The findings demonstrate that the engineered sACE2_2.v2.4-IgG1 decoy effectively mitigates SARS-CoV-2-induced lung injury and improves survival in a mouse model. The high affinity of sACE2_2.v2.4-IgG1 for the S protein, even in VOCs, explains its broad efficacy. The ability to improve survival even with therapeutic administration starting 24h after infection highlights its potential as a treatment for COVID-19. The study's focus on lung endothelial injury, a key factor in ARDS development, provides valuable insights into the pathogenesis of COVID-19. The results also suggest that the multi-mechanistic action of sACE2_2.v2.4-IgG1, including both decoy function and potential modulation of the renin-angiotensin system, contributes to its efficacy. The comparison with clinically used mAbs underscores the potential advantages of sACE2_2.v2.4-IgG1 as a broad-spectrum therapeutic.

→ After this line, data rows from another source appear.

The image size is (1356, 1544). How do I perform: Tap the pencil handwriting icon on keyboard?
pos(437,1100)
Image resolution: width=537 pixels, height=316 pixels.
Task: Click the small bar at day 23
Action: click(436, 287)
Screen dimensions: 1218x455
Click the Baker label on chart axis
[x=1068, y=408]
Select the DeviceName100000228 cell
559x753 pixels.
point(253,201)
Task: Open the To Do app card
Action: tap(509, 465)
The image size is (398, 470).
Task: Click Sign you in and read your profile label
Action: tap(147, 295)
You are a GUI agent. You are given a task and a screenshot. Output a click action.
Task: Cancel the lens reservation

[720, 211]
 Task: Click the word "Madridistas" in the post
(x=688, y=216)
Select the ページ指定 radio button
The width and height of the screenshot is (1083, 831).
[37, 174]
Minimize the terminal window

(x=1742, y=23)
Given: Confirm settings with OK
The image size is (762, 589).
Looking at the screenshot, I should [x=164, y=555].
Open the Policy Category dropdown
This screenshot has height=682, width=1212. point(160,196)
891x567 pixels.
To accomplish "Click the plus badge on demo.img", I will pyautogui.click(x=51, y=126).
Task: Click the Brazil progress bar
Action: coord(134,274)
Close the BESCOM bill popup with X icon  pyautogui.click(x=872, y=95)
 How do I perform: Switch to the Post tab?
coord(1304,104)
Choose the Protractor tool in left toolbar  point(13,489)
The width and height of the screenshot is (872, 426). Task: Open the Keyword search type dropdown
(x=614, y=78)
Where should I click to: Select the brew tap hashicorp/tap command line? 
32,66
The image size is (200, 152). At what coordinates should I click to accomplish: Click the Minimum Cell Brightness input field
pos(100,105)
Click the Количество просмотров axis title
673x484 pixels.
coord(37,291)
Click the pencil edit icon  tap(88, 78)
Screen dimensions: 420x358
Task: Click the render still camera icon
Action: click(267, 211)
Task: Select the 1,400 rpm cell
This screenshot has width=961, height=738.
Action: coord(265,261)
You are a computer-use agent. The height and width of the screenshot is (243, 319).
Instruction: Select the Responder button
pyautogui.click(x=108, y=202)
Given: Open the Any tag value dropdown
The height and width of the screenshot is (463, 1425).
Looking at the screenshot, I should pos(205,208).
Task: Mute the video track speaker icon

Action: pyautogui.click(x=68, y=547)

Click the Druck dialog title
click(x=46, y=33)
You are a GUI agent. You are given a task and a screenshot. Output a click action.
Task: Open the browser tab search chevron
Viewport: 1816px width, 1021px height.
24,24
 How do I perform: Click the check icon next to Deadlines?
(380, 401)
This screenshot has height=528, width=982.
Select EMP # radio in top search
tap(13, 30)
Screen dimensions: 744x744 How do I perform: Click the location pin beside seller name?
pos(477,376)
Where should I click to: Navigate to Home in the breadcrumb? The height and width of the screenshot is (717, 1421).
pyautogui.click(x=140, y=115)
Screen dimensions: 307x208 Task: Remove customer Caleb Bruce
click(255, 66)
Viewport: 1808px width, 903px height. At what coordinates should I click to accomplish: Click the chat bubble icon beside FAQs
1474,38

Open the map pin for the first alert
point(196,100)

This study demonstrates the *in vivo* efficacy of an engineered ACE2 decoy protein, sACE2_2.v2.4-IgG1, against multiple SARS-CoV-2 variants. Its high affinity for the S protein and efficacy in preventing lung injury and improving survival highlight its significant therapeutic potential for COVID-19. Future studies in non-human primates could optimize dosing and delivery strategies before human clinical trials. The broad-spectrum activity and multi-mechanistic action of this decoy protein offer advantages over mAb-based therapies.

The study utilizes a mouse model, which may not fully recapitulate the complexities of human COVID-19. The efficacy of sACE2_2.v2.4-IgG1 in humans needs to be confirmed through clinical trials. The long-term effects of sACE2_2.v2.4-IgG1 treatment require further investigation. Further research is needed to evaluate the optimal route and timing of administration.